心室性頻拍に対してメキシレチンが著効した維持透析患者の1例

演題番号 : O-0186

花房 雄治:1、湯浅 光利:1、相田 貞継:1、月原 弘之:1、田中 宏良信:1、儘田 文子:1、高橋 英樹:1、土屋 和仁:1、酒井 修:1、稲葉 陽子:1、岩本 和彦:1、成海 美樹子:1、横山 良望:1

1:横山クリニック 腎臓内科

 

【はじめに】維持透析患者における高カリウム血症に合併する心室性頻拍(以下VT)は致死的で頻度も高い。一方、高カリウム血症や器質的心疾患を伴わないVTは比較的まれである。今回われわれはメキシレチンが著効したVTを伴う維持透析患者例を経験したので報告する。【症例】50歳代、男性。透析歴は3年で、CGNによるCRFのため維持透析となった。
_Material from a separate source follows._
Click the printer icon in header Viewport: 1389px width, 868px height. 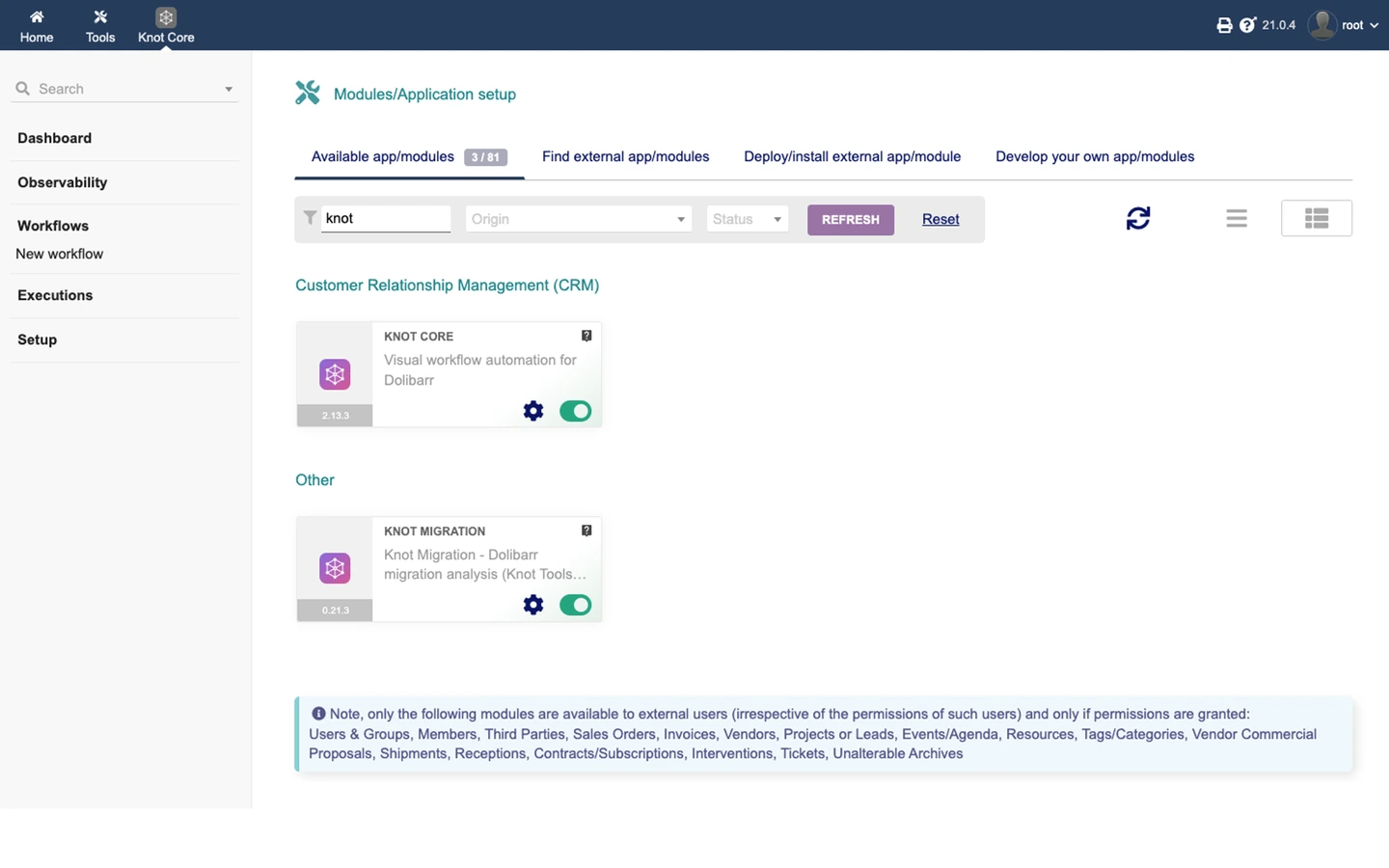1224,25
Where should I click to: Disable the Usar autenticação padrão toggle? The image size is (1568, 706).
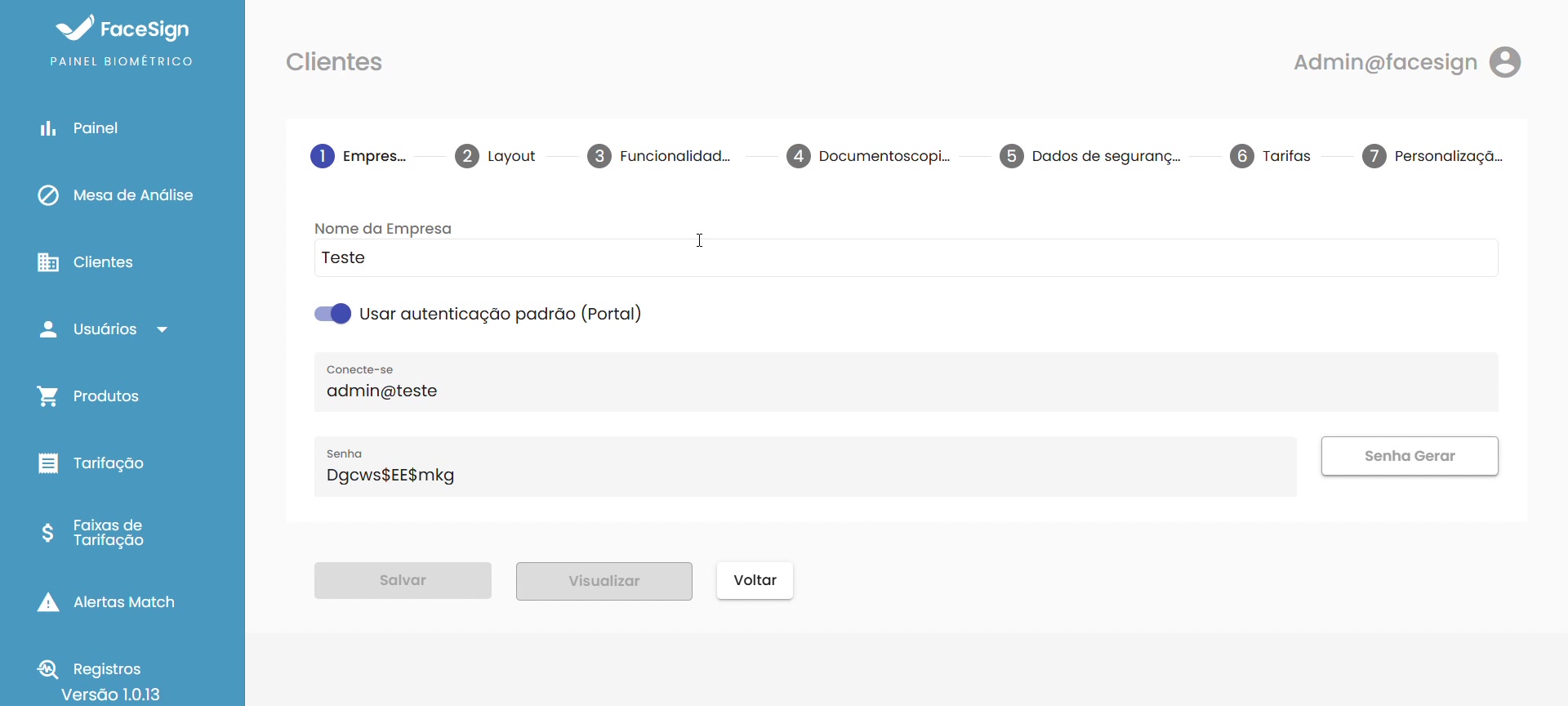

透析中に胸部違和感が出現したため、心電図を記録したところVTをの診断を得た。Holter心電図では500連発以上のVTが認められたが、心エコーで器質的疾患は認めず、心機能も正常であった。QT延長や高カリウム血症もなく、また、VT発生時にも血圧は維持されていた。確定診断を得た後、メキシレチン300mg/日の内服を開始したところVTは消失。2年たった現在でもVTは出現しておらず、メキシレチンが著効している。【結語】維持透析患者に合併するVTに対してメキシレチンが著効する1例を経験した。